Album cover art for upc 881488160857
Label: HAENSSLER
Catalog: HC16085
Format: CD

Monno, Johannes

The lute was a very popular instrument in Bach’s day. The various types of lute had for centuries been influential in shaping the development of music. Certain musical terms are in fact directly derived from lute-playing technique, including the expression style brise, coined by Couperin to denote lute-like arpeggiated chords on the harpsichord. During the first half of the 18th century, Sylvius Leopold Weiss was particularly renowned and respected for his consummate mastery of the lute.
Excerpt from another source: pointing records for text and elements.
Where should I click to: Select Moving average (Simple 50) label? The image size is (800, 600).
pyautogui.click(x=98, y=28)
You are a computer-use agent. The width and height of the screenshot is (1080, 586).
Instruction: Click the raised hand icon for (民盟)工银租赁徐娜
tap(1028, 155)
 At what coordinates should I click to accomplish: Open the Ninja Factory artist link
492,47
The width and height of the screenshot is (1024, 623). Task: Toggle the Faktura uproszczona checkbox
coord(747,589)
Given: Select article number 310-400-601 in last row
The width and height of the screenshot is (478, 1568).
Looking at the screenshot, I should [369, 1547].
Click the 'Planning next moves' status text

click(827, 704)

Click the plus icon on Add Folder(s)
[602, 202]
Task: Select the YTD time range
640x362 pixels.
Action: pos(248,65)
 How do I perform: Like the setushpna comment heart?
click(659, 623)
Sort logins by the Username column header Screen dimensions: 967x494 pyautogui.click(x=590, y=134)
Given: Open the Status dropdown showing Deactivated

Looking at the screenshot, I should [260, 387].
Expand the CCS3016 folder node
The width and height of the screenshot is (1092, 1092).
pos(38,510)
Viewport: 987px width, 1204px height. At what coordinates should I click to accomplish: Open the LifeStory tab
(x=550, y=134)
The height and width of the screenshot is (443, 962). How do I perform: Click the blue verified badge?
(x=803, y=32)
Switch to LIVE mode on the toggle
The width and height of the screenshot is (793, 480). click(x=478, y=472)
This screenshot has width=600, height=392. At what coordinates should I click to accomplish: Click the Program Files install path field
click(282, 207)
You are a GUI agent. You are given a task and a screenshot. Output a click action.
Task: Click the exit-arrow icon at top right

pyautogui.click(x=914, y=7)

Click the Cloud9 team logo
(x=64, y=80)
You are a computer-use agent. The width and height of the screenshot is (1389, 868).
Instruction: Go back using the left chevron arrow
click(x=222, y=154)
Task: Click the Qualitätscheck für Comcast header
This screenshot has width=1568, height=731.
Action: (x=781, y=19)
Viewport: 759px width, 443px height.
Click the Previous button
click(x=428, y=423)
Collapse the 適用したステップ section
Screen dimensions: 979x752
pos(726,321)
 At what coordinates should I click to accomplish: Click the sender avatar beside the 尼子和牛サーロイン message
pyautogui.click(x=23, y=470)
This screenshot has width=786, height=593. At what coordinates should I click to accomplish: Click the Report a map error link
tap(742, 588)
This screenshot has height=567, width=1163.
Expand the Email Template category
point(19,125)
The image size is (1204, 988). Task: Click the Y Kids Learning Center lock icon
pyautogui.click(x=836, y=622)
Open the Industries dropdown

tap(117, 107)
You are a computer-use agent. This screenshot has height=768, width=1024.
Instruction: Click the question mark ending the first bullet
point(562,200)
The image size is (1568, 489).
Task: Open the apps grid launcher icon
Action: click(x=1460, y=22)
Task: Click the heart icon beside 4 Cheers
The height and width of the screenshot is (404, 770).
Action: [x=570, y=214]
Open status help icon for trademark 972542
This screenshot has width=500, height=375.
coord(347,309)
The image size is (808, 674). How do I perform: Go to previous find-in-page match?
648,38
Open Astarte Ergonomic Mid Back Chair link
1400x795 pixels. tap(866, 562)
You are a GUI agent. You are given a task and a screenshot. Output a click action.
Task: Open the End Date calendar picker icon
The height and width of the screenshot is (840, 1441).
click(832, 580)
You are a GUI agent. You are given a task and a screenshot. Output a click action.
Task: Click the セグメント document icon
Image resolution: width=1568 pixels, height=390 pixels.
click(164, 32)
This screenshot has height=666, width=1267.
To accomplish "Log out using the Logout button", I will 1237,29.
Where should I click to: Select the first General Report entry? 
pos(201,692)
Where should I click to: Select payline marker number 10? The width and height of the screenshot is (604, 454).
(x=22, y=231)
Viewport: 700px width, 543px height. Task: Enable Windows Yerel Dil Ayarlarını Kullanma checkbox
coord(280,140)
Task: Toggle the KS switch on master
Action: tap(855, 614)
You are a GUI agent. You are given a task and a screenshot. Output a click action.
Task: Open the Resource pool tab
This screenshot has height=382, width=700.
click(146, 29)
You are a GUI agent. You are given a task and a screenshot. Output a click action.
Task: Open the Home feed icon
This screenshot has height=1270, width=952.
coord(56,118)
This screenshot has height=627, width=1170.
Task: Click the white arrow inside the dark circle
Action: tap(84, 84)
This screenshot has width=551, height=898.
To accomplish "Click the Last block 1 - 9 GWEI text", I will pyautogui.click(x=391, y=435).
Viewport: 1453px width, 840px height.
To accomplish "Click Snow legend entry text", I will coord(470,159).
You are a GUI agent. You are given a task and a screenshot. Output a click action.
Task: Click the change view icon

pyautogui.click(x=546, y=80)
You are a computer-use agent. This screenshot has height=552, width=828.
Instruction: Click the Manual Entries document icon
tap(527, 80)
In his treatise of 1727 on the theory and practice of playing the lute, Ernst Gottlieb Baron writes: “He has been the first to show that more could be done on the lute than was hitherto thought possible…” Reporting on a meeting between S.L. Weiss and J.S. Bach in 1739, Johann Elias Bach wrote the following in a letter to his pupil Johann Wilhelm Koch: “…we heard some very fine music when my cousin from Dresden, who came to stay for four weeks, gave several performances in our house together with the two famous lute-players Herr Weiss and Herr Kropfgans.” This musical acquaintance is likely to have begun much earlier, namely during J.S. Bach’s time in Cothen. Up until this point it was customary for lute music to be composed only by lutenists- too great were the difficulties in coming to grips with the instrument’s tuning, its illogical limitations on polyphonic part-writing and its unique form of notation, known as tablature.